Bloedplaatjes en afweer
Kankerpatiënten zijn vaak langere tijd afhankelijk van donorbloed. Met name bloedplaatjes-transfusies zijn nodig om bloedingen te voorkomen. Sommige mensen maken antistoffen aan tegen HLA-kenmerken van de donorbloedplaatjes. Hierdoor kunnen donorbloedplaatjes snel worden afgebroken. In dat geval moet men dan bloedplaatjes krijgen van een donor met eenzelfde HLA-typering.
Helaas is het zeer moeilijk om voor iedereen de juiste bloedplaatjes te vinden. Er zijn vele duizenden verschillende HLA-typeringen. Uit recent onderzoek blijkt nu dat bloedplaatjes van bepaalde donoren zo weinig HLA-eiwitten bevatten, dat ze niet door de antistoffen worden afgebroken. Hierdoor wordt het aantal mogelijke bloedplaatjesdonoren voor deze mensen ineens een stuk groter.
Wanneer deze resultaten door verder onderzoek zijn bevestigd, kan dit snel in de praktijk toegepast worden. Deze ontdekking is wereldwijd van belang. In veel andere landen werkt men met meerdere, ongekoppelde donorbestanden, waardoor het nóg lastiger is om een geschikte HLA-donor te vinden.
Verschil in afweerreactie
Acht procent van mensen die meerdere bloedtransfusies nodig hebben, maakt antistoffen aan tegen de meest voorkomende bloedgroepen. Dit overkomt vooral kankerpatiënten of mensen met afwijkingen aan de rode bloedcellen, zoals sikkelcelanemie. Als zij daarnaast een infectie met bacteriën of virussen hebben, lopen zij extra risico. Daarbij hangt het sterk af om welk soort bacterie het gaat.
Mensen die afweeronderdrukkende medicijnen gebruiken of een verzwakte afweer hebben, blijken juist minder risico te hebben op het aanmaken van antistoffen tegen donorbloed.
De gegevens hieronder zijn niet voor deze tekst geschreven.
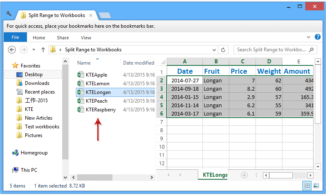Expand the ribbon with chevron arrow
This screenshot has width=326, height=195.
pyautogui.click(x=310, y=38)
Dat geldt bijvoorbeeld voor patiënten met leukemie van wie het afweersysteem is verzwakt door chemotherapie. Mensen bij wie de milt is verwijderd, het orgaan dat het bloed filtert op zoek naar afwijkende cellen zoals bacteriën, lopen ook minder risico. Al deze kennis helpt om beter in te schatten welk bloed iemand nodig heeft.